A PARISH council is phasing out plastic altogether in cemeteries as it says litter is posing an increasing problem.
In one recent month alone, says the council, workmen filled a builder’s dumpy bag with windblown plastic litter not associated with any specific grave.
Now, a ban on plastic will include ornaments, wreaths and artificial flowers.
In 2019, the Parish Council declared a climate emergency and pledged to reduce single use plastic.
Parish Cllr Mike Greenwood, chairman of the Burial Board, said: “We recognise it is important for people to be able to remember their loved ones by leaving flowers and other mementoes at the graveside, and long may that continue. All we are asking is that people refrain from using plastic items.
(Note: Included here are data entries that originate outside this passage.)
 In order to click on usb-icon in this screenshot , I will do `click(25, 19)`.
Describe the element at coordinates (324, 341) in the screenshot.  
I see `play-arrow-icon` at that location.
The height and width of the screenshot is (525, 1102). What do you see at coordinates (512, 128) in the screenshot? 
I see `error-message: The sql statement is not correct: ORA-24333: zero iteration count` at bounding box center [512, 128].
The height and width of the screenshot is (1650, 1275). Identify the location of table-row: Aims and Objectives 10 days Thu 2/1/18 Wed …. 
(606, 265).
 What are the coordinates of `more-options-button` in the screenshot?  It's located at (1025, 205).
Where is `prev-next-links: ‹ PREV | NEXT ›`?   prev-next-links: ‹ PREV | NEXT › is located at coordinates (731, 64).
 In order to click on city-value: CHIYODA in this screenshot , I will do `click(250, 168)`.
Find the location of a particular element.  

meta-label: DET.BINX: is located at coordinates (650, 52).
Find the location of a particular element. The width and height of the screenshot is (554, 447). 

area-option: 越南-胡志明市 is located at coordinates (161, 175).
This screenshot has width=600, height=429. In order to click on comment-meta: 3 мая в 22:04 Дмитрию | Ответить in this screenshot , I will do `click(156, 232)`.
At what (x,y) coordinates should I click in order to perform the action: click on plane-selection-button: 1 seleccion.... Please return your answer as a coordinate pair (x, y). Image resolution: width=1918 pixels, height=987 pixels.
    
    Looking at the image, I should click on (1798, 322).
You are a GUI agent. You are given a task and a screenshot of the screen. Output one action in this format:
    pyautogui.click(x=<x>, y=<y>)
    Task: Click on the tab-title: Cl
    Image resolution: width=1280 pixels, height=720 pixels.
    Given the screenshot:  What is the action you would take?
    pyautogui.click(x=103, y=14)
“It is quite staggering how much material ends up blown around our cemeteries and surrounding areas. This includes brittle plastic from pots, ornaments, artificial flowers, and cellophane wrappers.
“Although large pieces can be retrieved, others are very small and escape into the environment, to the detriment of wildlife and watercourses.”
Notices will be put up around the sites informing people of the new ‘no plastics’ rules and reminders put on local websites and social media groups, after which any remaining plastic items will be removed.
Cllr Greenwood added: “Obviously we do not wish to cause anyone upset or distress. We continue to welcome natural materials such as earthenware, wood, fresh flowers and plants.”
Wreaths will continue to be laid for the Remembrance Service at the War Memorial in Albaston and removed in January.
The Parish’s new rules bring their cemeteries into line with similar regulations issued by the Diocese of Truro in May 2019.
These are designed to preserve suitable and harmonious surroundings, and to maintain the dignity of local burial grounds.